Problem to solve: Copy exactly the stretch of data below from the line with "Image resolution: width=1200" through the line with "Task: Click the sticky", including both of those lines.

Records for processing:
###

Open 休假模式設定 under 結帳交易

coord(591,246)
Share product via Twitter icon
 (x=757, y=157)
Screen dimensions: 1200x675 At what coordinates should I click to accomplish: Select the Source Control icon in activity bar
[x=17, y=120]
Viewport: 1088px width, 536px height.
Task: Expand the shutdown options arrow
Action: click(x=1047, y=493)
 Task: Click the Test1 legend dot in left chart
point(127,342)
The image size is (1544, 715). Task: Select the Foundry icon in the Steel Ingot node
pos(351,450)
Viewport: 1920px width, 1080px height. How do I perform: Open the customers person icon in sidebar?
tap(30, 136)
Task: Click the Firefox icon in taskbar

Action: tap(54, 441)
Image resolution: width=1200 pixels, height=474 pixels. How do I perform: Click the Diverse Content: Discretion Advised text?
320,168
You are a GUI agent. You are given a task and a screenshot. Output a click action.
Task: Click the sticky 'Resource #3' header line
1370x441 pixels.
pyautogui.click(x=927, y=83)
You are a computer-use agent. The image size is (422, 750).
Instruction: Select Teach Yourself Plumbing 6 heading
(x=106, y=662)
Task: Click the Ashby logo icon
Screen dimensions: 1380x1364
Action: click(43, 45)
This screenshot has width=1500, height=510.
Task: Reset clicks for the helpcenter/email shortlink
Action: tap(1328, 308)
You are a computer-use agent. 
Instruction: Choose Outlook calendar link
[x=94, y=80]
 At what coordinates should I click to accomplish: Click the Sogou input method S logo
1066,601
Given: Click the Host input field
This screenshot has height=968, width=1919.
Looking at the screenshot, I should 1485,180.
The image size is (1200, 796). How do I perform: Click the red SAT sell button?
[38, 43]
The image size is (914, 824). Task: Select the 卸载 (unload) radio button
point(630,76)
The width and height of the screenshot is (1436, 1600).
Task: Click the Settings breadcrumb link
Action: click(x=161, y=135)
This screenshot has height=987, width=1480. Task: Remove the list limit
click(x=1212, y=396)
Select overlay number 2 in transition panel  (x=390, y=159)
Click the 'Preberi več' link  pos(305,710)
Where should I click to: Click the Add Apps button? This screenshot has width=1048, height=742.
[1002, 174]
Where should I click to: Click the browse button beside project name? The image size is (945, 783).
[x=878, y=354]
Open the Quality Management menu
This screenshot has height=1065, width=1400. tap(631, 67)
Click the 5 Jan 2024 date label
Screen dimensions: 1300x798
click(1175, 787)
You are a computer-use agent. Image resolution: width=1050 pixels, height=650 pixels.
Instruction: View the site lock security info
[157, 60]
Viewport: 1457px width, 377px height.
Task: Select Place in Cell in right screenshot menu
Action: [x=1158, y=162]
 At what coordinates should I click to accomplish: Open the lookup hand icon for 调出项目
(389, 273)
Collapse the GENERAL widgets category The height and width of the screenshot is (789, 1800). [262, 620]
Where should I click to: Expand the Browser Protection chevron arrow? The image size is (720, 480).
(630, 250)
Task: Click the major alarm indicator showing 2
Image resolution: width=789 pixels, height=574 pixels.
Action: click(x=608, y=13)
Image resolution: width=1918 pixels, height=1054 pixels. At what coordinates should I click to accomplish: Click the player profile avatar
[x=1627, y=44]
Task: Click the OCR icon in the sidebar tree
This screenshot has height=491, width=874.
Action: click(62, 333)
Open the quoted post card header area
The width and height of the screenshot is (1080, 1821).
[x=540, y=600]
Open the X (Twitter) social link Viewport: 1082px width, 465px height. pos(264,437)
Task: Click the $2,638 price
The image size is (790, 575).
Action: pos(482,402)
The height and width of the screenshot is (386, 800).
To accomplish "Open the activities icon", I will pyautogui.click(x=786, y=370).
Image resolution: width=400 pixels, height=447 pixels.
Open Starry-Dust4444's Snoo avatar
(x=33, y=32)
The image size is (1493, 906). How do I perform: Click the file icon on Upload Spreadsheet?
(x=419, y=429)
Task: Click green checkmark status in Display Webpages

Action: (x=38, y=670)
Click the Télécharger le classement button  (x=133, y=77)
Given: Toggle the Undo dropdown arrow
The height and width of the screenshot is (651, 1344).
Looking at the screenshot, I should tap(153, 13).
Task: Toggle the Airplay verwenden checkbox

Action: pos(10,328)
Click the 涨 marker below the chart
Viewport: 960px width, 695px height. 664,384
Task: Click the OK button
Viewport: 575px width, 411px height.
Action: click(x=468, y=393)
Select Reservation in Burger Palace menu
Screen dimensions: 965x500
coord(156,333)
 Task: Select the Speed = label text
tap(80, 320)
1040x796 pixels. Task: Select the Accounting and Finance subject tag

###

Problem solution:
Image resolution: width=1200 pixels, height=474 pixels. How do I perform: Click the Diverse Content: Discretion Advised text?
320,168
You are a GUI agent. You are given a task and a screenshot. Output a click action.
Task: Click the sticky 'Resource #3' header line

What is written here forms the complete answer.